Exercise requirements ▸ Count the lines below that hold the word "input" and say how many, with no other text.
'''
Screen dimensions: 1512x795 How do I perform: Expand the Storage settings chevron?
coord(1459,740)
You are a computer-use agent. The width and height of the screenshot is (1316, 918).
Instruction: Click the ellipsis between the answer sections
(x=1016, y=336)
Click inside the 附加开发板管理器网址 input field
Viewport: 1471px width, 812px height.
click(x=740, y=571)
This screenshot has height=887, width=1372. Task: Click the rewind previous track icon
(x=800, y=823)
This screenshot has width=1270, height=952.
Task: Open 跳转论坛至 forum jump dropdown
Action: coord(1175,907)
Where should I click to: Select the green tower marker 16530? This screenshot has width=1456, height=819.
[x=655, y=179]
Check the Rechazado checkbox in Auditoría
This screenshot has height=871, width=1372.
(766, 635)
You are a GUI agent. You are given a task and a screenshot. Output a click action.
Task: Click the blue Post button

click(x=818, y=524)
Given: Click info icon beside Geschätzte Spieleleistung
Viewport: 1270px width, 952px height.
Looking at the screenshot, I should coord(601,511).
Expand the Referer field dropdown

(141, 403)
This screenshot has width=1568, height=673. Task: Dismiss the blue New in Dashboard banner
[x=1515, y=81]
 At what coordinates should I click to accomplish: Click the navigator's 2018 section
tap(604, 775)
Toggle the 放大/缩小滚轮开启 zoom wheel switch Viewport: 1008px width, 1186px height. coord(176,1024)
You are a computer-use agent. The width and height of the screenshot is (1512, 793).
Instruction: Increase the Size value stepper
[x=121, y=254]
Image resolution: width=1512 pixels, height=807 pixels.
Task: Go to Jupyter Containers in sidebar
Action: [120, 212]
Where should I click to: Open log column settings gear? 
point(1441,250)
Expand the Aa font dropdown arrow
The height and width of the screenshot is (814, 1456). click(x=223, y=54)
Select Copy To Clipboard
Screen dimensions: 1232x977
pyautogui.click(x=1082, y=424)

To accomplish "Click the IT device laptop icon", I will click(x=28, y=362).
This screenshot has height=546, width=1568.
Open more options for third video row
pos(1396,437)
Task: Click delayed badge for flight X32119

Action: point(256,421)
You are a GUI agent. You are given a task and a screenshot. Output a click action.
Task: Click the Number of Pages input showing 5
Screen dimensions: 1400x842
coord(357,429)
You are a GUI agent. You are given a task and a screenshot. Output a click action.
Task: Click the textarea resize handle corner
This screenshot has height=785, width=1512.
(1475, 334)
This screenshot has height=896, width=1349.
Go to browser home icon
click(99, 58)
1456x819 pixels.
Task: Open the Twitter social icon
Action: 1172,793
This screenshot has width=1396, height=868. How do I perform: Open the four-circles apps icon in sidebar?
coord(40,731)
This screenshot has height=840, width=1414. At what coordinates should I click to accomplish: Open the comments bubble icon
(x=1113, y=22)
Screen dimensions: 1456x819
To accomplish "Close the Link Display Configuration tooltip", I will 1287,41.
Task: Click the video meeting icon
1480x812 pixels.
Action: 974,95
'''
Exercise answer ▸ 2